I grew up on Indiana Jones. I remember being 7 and watching The Last Crusade in theaters. I used to pretend I was him and ran around with a jump rope as my whip swinging onto trees. I think he's the first person to ever make a man bag look cool. Really cool. So I was more than excited for The Kingdom of the Crystal Skull. If not for the new Batman, I would probably say that I haven't been this excited for a movie since I was sorely disappointed by X-3. But man, was I ever let down.

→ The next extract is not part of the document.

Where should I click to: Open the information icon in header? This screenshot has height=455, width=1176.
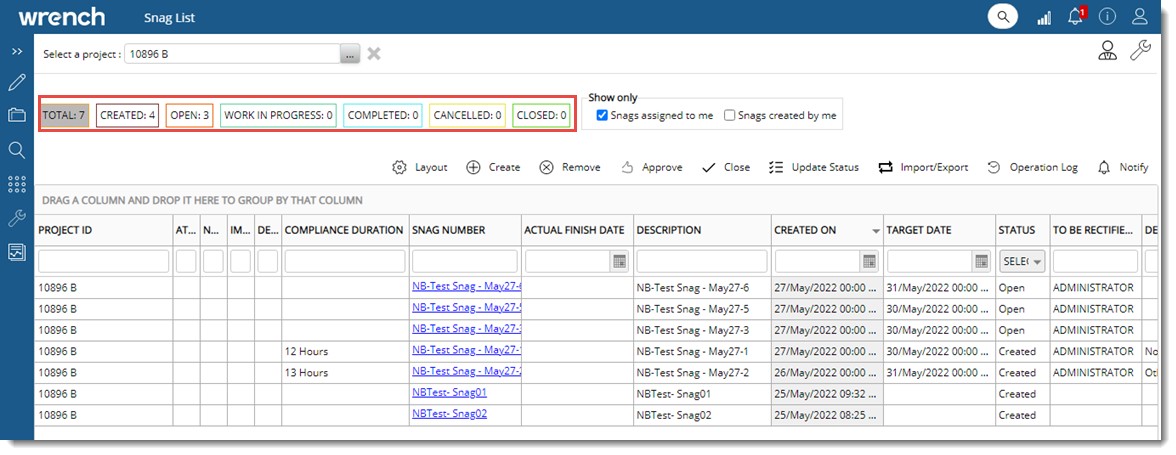coord(1107,17)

It might be the worst movie I've seen in theaters in years. It was such a joke I can't even explain. Without really giving anything away, the movie is kind of like a really lame episode of the x-files. It had no mystery in it. No sense of adventure. It had a couple things that made me happy. To quote My Chemical Romance, "I hate the ending myself, but it started with an alright scene." It seriously went downhill right after the opening scene. If you haven't seen it then read no further, unless you don't care. I'm going to divulge some things here.
***SPOILERS***
So first of all, right after the opening scene that takes place at a military testing ground that happens to also be the same site of the infamous warehouse where they keep the Ark (from Raiders), he ends up in the middle of a test community and can hear that they are about to test a bomb. So he hides in a lead lined refrigerator and they drop a nuclear bomb. He survives a nuclear bomb in a fridge? Really? They show the fridge being blasted away from the site and thrown high up in the air and smashed down repeatedly and somehow he just opens the door and walks out without a scratch? Doubt it.

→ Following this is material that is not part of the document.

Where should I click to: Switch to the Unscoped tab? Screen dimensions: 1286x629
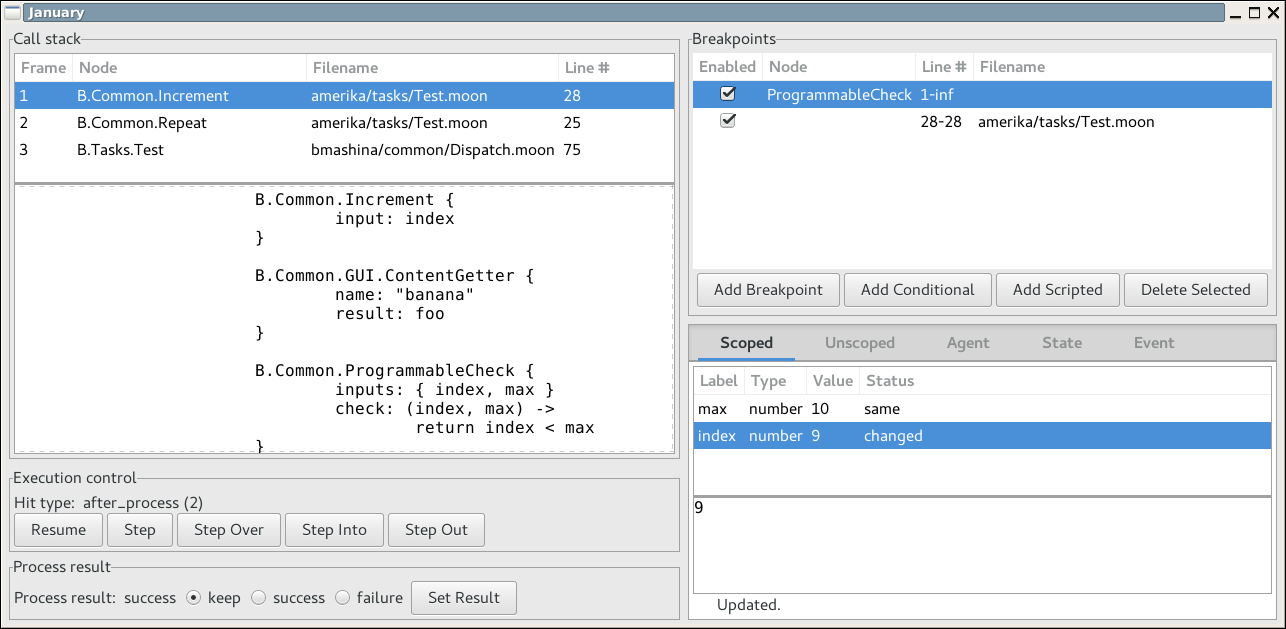[859, 342]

Instead of making it an archeological expedition filled with mystery and adventure, it was one big chase scene where everything was laid out in front of him. Cate Blanchette was as bad as everyone else. She wasn't threatening at all. I didn't eve care about her or the story. It was one long silly scene. Actually I was so afraid that Shia was going to ruin the movie but he ended up being the only person worth watching. He character wasn't the best and kind of silly, but he brought something to it and I thought he did a good job. But him swinging with the monkeys in the jungle like Tarzan?!?! Then having the monkeys attack Cate Blanchette?!?! WTF!! I lost it at that point.

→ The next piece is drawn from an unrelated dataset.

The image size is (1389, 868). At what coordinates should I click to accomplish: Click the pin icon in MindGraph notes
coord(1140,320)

After that the movie went completely downhill. It was so ridiculous and silly that it made no sense. The great thing about Indiana Jones is that he's not a super hero. He is just a professor who loves to find hidden treasures. He can get hurt and does and that is what made him awesome. But in this movie, after surviving the nuclear bomb, he repeatedly gets hit and shot at and falls down waterfalls and never has more than a couple bruises on his face.
The ending is what killed me though. I was already close to walking out of the movie, which I have never done in my life, and then the ending came and made me wish I had never set foot in that theater. They replace the skull and then the "temple" they are in turn into a f**king space ship. Are you kidding me? Then the 13 alien skeletons can reform now that the last skull is replaced and it becomes an alien who comes back to life and looks and awful like E.T.'s dad and just stares at Cate Blanchette until she blows up because apparently despite the fact that these aliens supposedly taught the Mayans how to farm and build things, they also hate Cate Blanchette because she wanted to be smart. Then of course the spaceship lifts off and flies away and Indiana Jones, his son, his wife and their friend are all safely perched above the collapse of an area that was probably a mile wide and it fills up with water and washes away all the evidence.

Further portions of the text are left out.